To make good-looking math in Jupyter notebooks, you can use LaTeX notation. For example, to write the equation of a line as \(y=mx+b\), you can use the following within a text cell:

For example, to write the equation of a line as $y=mx+b$, you can use the following

The example above produces inline math, which is shown as part of the text. You can also use display math, which is shown on its own line.

For example, to write the equation of a line on its own line as

\[ y=mx+b, \]

you can use the following within a text cell:

For example, to write the equation of a line on its own line as

$$
y=mx+b,
$$

you can use the following

Use _ for subscripts and ^ for superscripts. For example, to write \(x_1^2\), use $x_1^2$. If you have more than one character in the sub/superscript, use curly braces. For example, to write \(X_{i,j}=10^{100}\), use $X_{i,j}=10^{100}$.

Function names and Greek letters are written with a backslash. For example, to write \(\sin(\theta)\), use $\sin(\theta)$. To write \(\alpha+\ln(\beta)\), use $\alpha + \ln(\beta)$. Note the difference between \(\cos(\phi)\), which is written as $\cos(\phi)$, and \(cos(\phi)\), which is written as $cos(\phi)$. All the functions you know work like this, plus square roots, like \(\sqrt{2+z}\), which is written as $\sqrt{2+z}$. Occasionally you want a short bit of text to appear like function names (upright) rather than multiplied variables (italic). For instance, to get \(x_\text{init}\), use $x_\text{init}$.

You’ve seen that curly braces are used to indicate groupings. If you actually want curly braces to appear, you have to escape them with a backslash. For example, to write \(\{2, 3, 5, 7\}\), use $\{2, 3, 5, 7\}$.

To write a fraction, use \frac{numerator}{denominator}. For example, to write \(\frac{1}{2}\), use $\frac{1}{2}$. Derivatives are written as fractions, so to write \(f'(x) = \frac{dy}{dx}\), use $f'(x) = \frac{dy}{dx}$.

If you want to put fractions inside of parentheses, use \left( and \right) to make the parentheses the right size.

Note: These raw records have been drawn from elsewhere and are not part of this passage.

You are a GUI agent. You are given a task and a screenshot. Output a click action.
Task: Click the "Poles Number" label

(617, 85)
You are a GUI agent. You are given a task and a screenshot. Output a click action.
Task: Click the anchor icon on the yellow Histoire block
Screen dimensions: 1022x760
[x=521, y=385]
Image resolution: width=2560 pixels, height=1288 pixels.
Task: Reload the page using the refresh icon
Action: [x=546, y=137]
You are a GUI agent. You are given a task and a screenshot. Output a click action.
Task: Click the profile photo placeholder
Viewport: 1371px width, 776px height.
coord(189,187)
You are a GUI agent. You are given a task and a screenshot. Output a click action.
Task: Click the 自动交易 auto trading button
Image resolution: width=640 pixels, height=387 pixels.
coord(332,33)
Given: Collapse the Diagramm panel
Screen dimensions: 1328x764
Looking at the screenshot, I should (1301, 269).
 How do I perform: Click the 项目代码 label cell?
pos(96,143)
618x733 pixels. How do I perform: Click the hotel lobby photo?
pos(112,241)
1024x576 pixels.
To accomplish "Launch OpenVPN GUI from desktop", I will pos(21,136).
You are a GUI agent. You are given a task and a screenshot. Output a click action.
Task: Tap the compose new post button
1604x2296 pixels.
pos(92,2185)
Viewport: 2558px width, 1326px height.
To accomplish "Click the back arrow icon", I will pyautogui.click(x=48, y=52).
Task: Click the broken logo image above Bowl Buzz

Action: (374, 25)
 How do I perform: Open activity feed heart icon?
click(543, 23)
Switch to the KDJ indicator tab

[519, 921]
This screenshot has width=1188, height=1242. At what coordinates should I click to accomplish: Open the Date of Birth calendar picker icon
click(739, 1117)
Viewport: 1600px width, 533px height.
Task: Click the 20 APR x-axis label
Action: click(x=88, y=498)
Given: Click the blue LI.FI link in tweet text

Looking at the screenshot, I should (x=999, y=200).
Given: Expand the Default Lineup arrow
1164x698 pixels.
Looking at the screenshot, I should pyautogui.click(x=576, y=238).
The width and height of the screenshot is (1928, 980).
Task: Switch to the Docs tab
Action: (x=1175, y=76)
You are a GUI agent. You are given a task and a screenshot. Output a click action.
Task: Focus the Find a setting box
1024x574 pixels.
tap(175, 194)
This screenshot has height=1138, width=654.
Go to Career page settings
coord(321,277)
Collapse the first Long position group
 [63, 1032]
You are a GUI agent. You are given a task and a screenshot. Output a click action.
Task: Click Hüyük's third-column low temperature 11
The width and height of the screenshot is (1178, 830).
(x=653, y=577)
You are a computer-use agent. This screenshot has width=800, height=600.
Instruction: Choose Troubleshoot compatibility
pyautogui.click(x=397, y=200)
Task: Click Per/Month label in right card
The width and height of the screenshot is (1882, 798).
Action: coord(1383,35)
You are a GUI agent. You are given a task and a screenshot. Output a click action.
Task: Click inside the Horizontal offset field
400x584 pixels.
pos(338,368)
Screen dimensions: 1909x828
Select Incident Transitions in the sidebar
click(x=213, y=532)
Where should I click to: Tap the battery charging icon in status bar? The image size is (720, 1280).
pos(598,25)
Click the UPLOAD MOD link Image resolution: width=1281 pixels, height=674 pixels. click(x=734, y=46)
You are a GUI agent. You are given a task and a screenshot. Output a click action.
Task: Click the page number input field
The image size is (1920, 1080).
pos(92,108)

For example, to write

\[ \left( x - \frac{1}{2} \right)^3, \]

use $\left(x - \frac{1}{2}\right)^3$. The same applies to \left[ and \right] for square brackets.

For the most part, the spaces you put in don’t matter. For example, $x+1$ and $x + 1$ both produce \(x+1\). Usually, the automatic spacing makes the best-looking result. But if you want to put a space in manually, you can use \, for a small space, \: for a medium space, \; for a large space, and \quad for a really large space.

Integrals and sums are produced using \int and \sum, with subscripts and superscripts put where you would expect them to go. For example, to write

\[ \int_0^1 x^2 \, dx, \]

use $$\int_0^1 x^2 \, dx$$. (Here is one legitimate use for a manual space!) To write

\[ \sum_{i=1}^n i^2, \]

use $$\sum_{i=1}^n i^2$$.

There are seventeen squijillion web pages and blogs giving quick introductions to LaTeX, if you need to do something more complex than the above. Beware: it can be a deep rabbit hole to fall into.